Refine and verify all the blended data sources after that. Adjusting the aggregations, filters or relationships may be required.
Once done, we can use the blended data to create various stories and dashboards & create visualizations on top of it.
What Are All the Crucial Components Used in SAP SAC?
These are the major crucial components of SAP SAC include;
- Data Models: How the data is being stored, structured & accesses within the SAC system is being defined in SAC System.
- Models are being created on various data sources, which have dimensions, key figures, calculated columns & various hierarchies.
Stories: They are the interactive dashboards & reports, where the data can be visualized easily using charts, maps, tables & texts. Customize views can be created using reports & dashboards in SAP Cloud platform. - Planning &Forecasting: They are used to create the forecasts, budgets & various planning processes using features such as collaboration, version control, workflow management etc.
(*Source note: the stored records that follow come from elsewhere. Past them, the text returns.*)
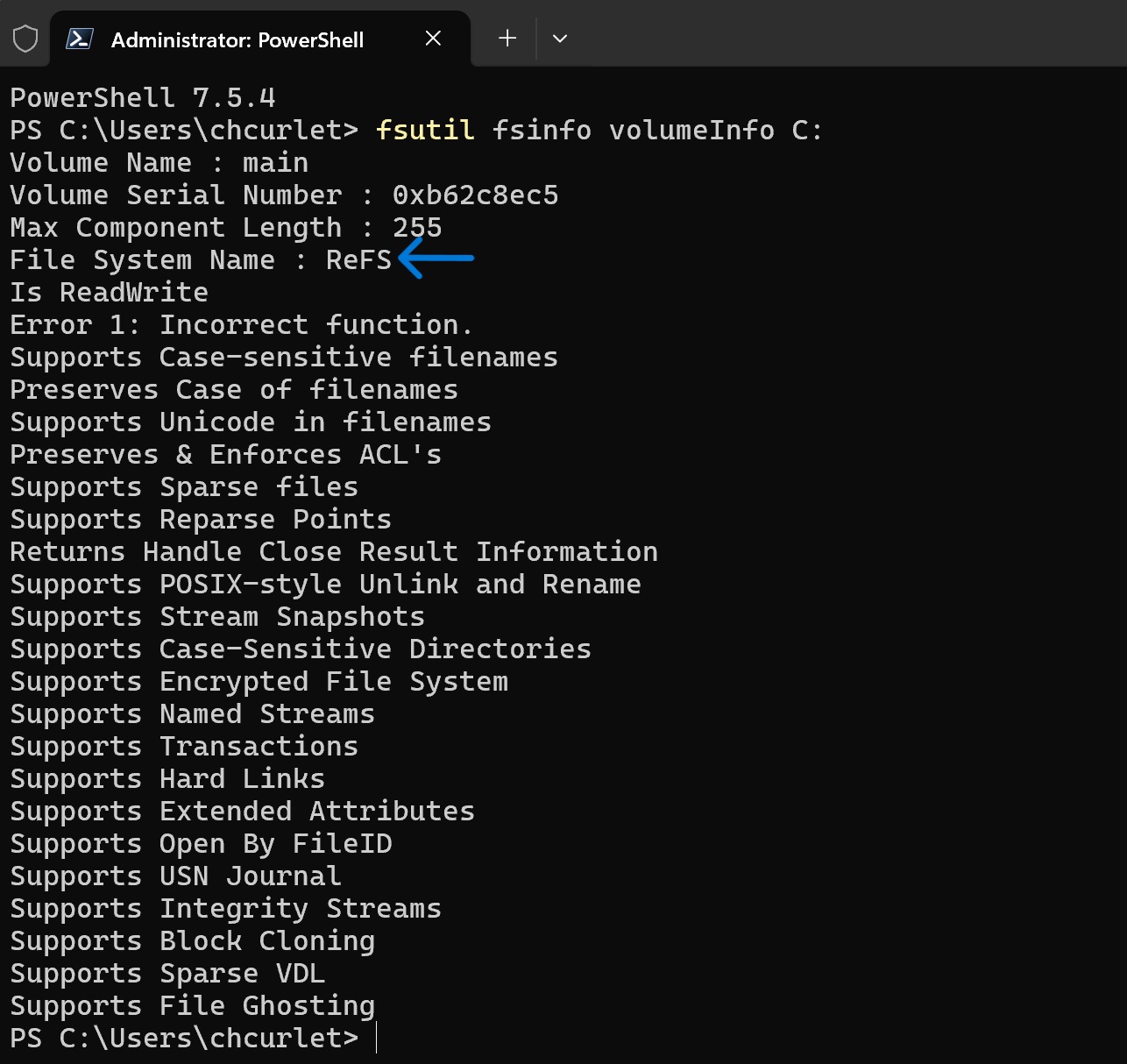Click the 'Supports Sparse VDL' output line
This screenshot has width=1127, height=1064.
[x=167, y=974]
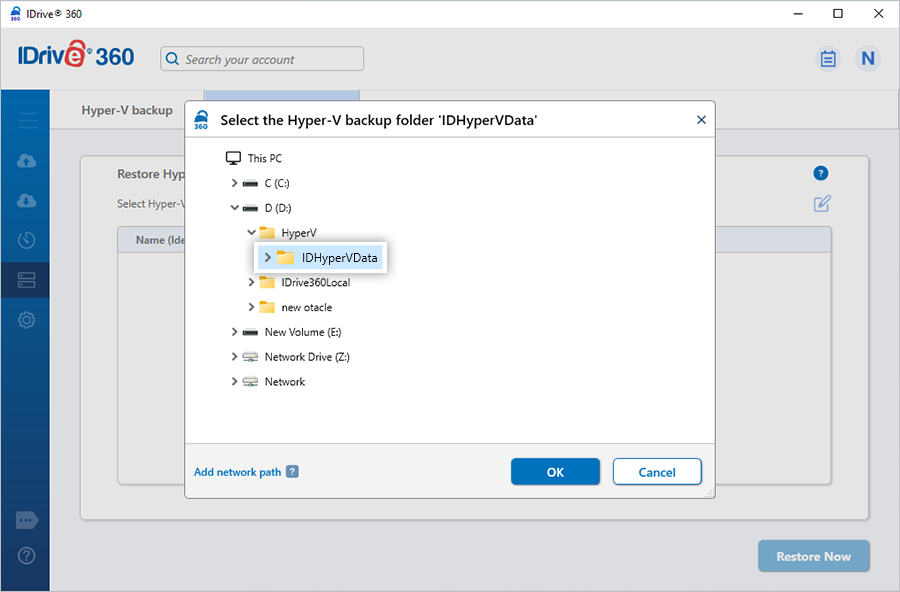This screenshot has width=900, height=592.
Task: Expand the Network Drive (Z:) node
Action: click(x=234, y=357)
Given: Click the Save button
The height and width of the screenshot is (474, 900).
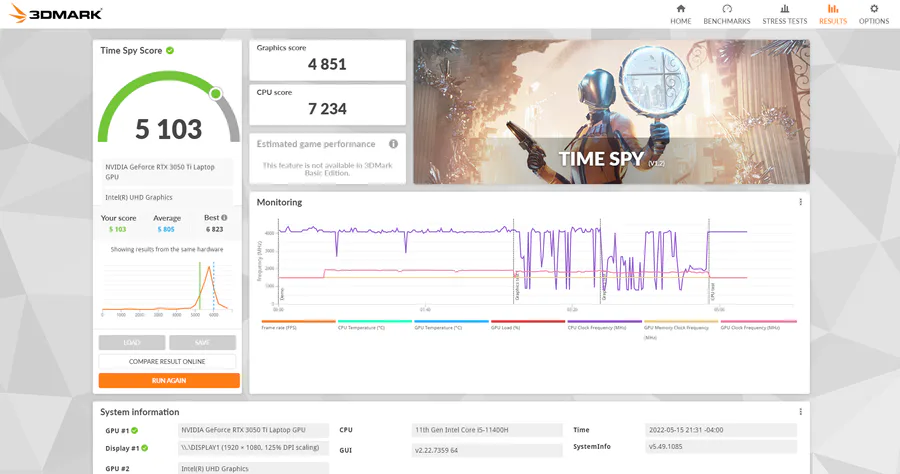Looking at the screenshot, I should (202, 343).
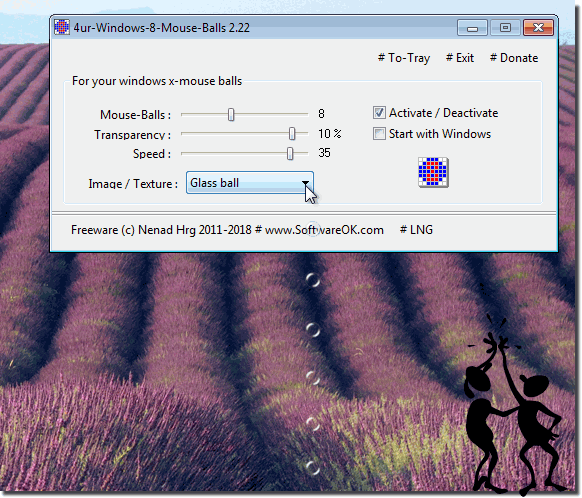Viewport: 582px width, 498px height.
Task: Click the Speed slider thumb
Action: 290,153
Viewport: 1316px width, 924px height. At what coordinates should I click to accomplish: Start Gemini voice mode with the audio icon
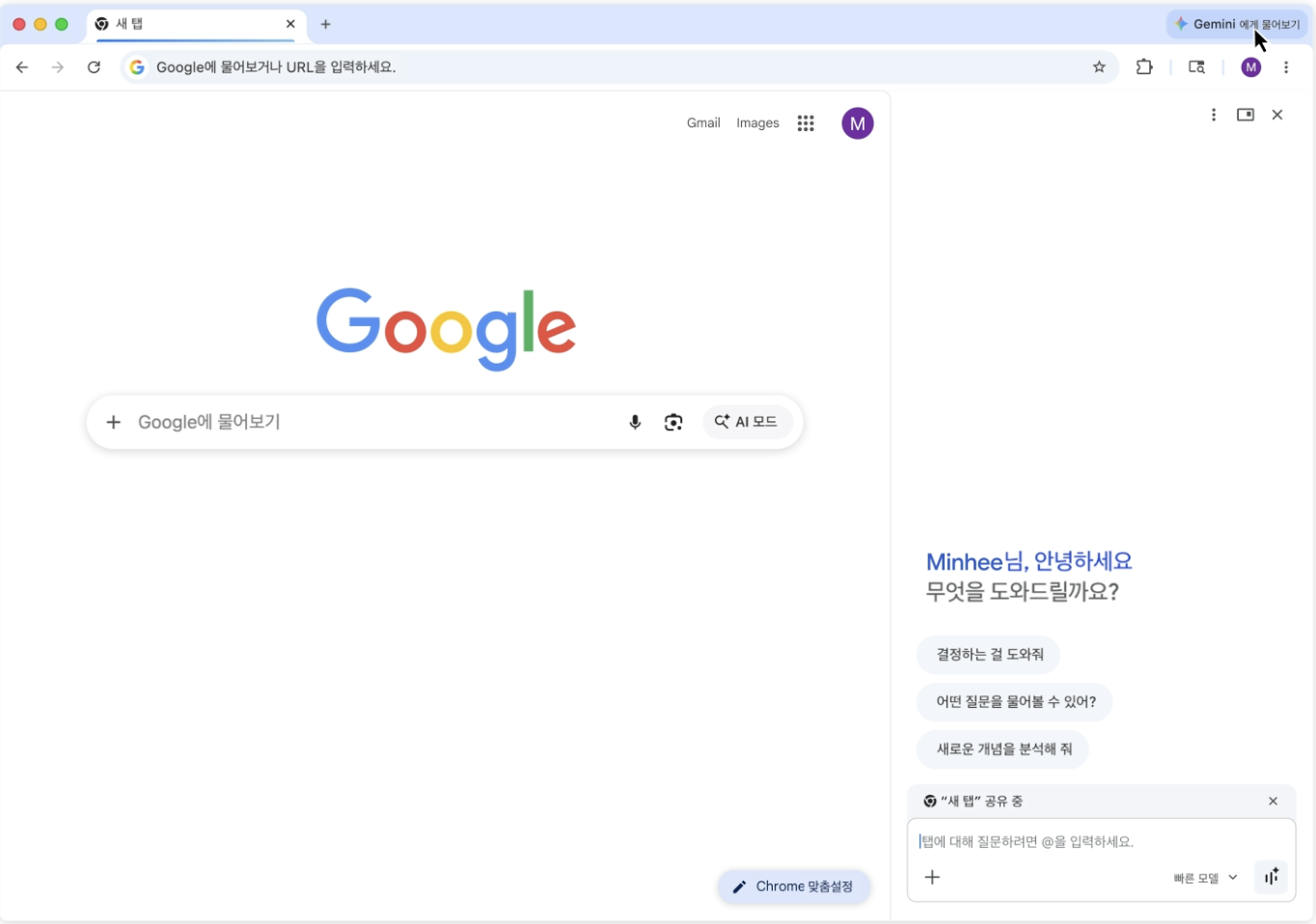[x=1271, y=877]
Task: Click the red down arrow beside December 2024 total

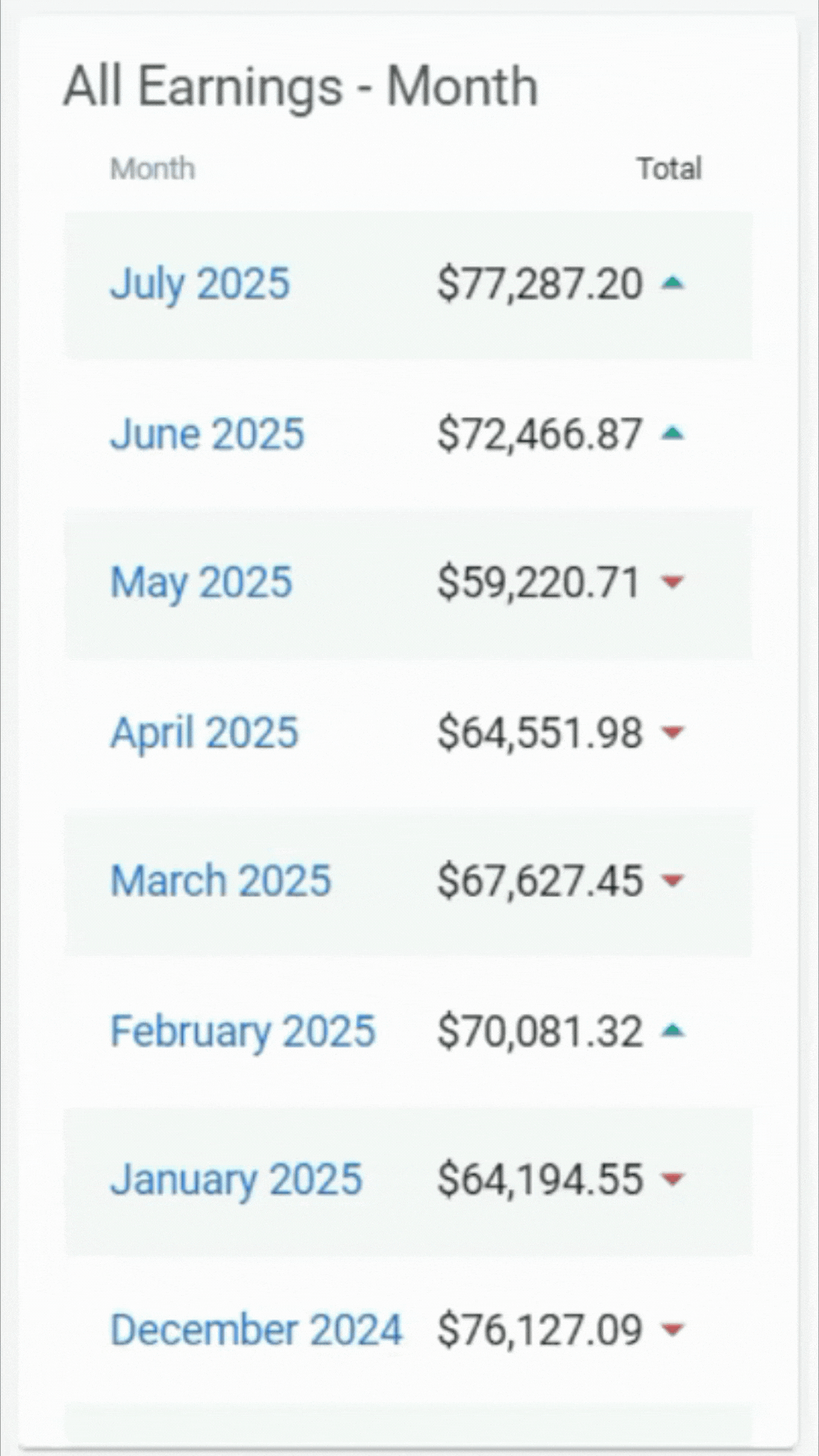Action: coord(673,1329)
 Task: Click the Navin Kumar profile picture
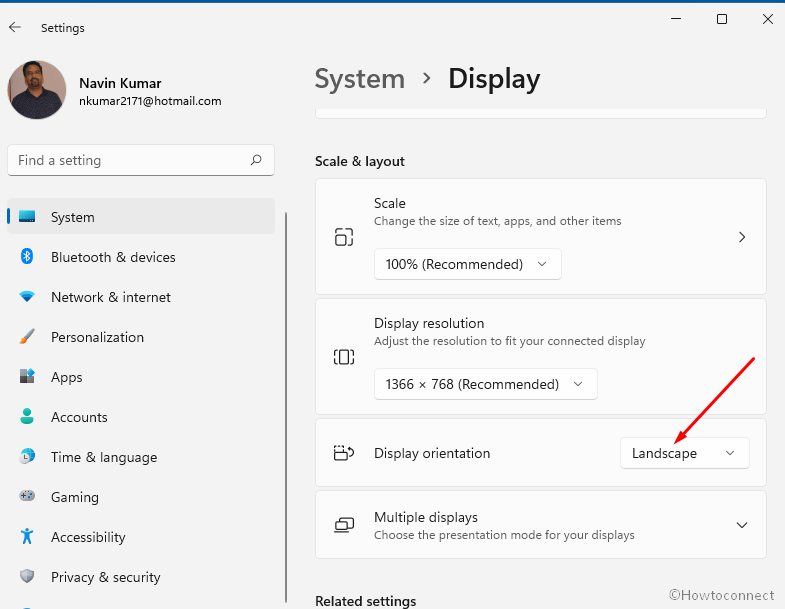pos(37,90)
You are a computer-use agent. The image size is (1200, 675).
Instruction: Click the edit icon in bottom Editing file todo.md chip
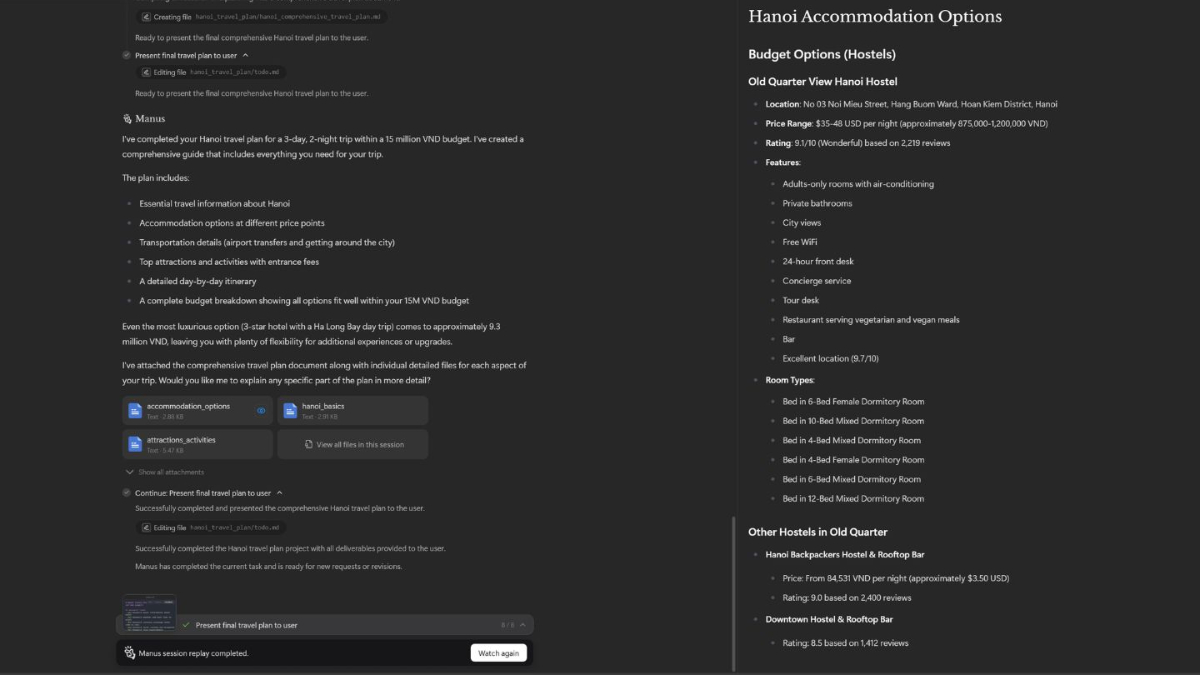click(146, 527)
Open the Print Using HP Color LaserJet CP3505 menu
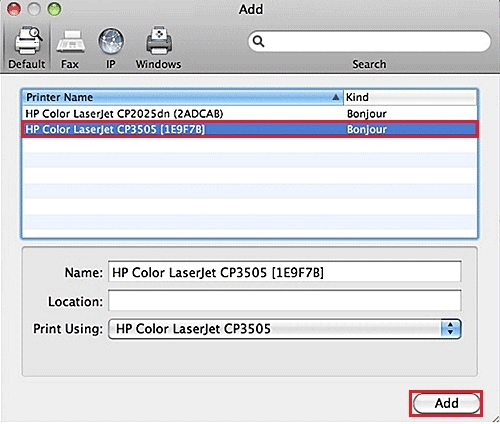 (285, 329)
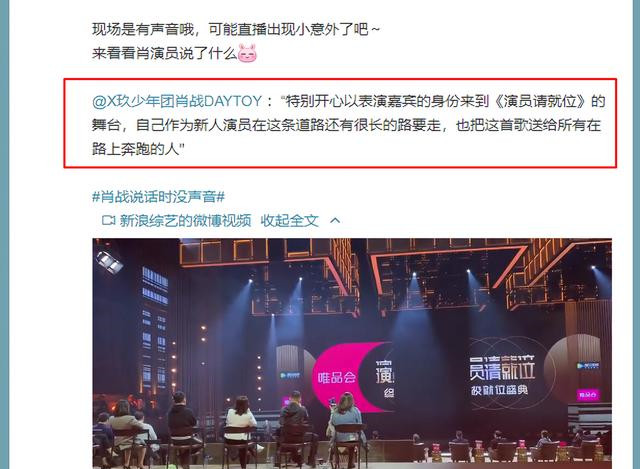Click Tencent Video logo on left stage panel
This screenshot has width=640, height=469.
[x=289, y=375]
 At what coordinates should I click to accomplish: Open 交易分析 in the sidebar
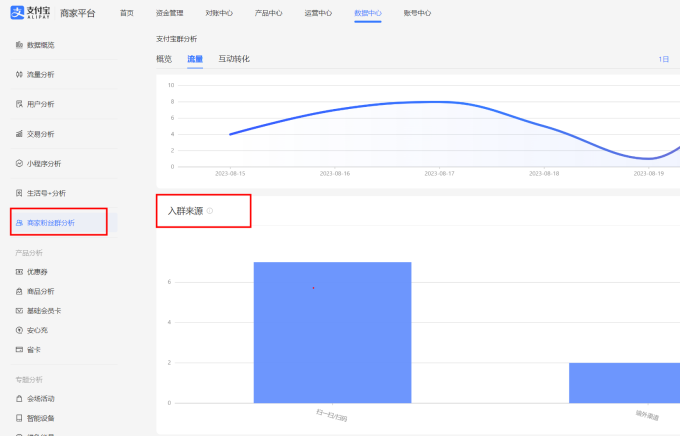40,134
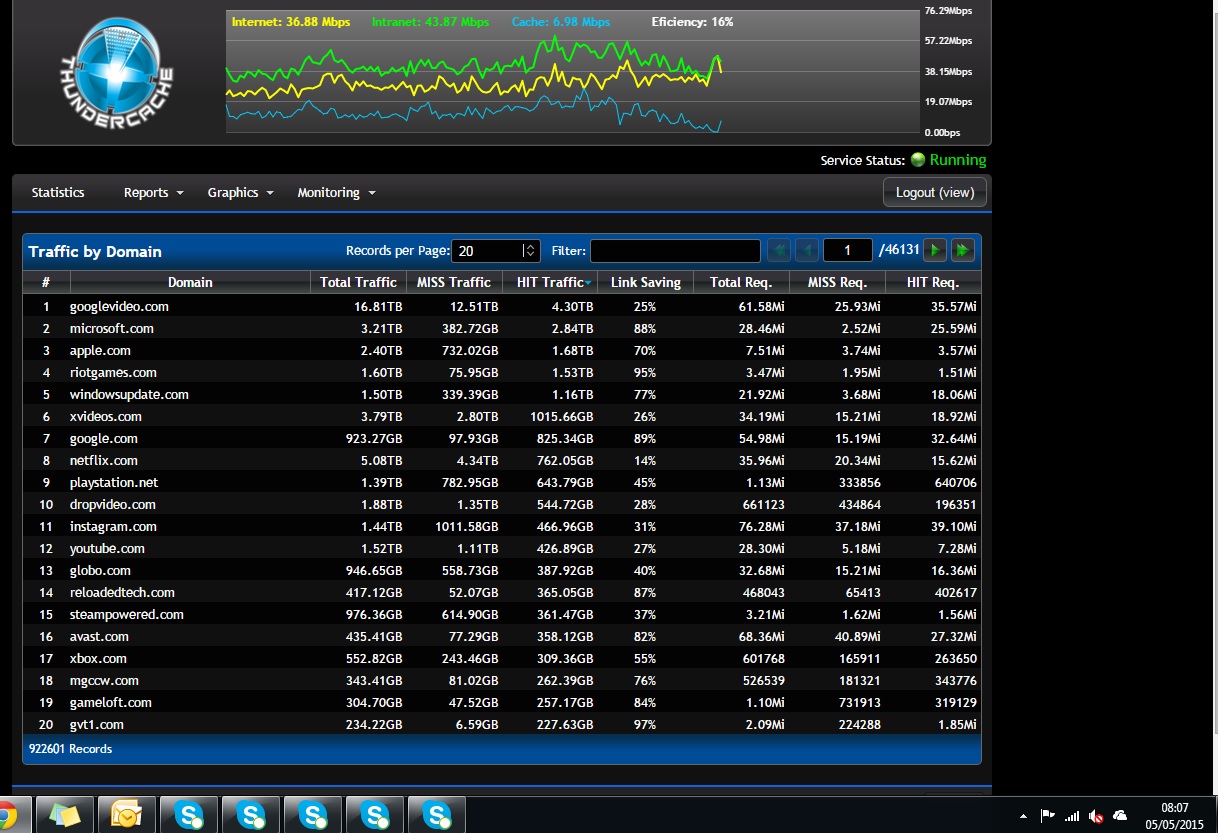The width and height of the screenshot is (1218, 833).
Task: Open the Reports dropdown menu
Action: coord(153,193)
- Smart Features: Various features such as smart insights, smart predict & smart discovery are most crucial part of SAC.
- Patterns & trends are being identified, create predictive models using machine learning algorithms & to provide automatic explanations of outliers.
- Data Preparation Tool: This tool helps users to clean, transform & enrich the dataset, and helps in preparing processes such as data wrangling, data blending, etc.
- Lifestyle Management: The lifecycle includes development, testing & deployment steps for various SAC content. It also helps in managing control & governance.
These are a few of many robust solutions, offered by SAC platform keeping decision-making process easier.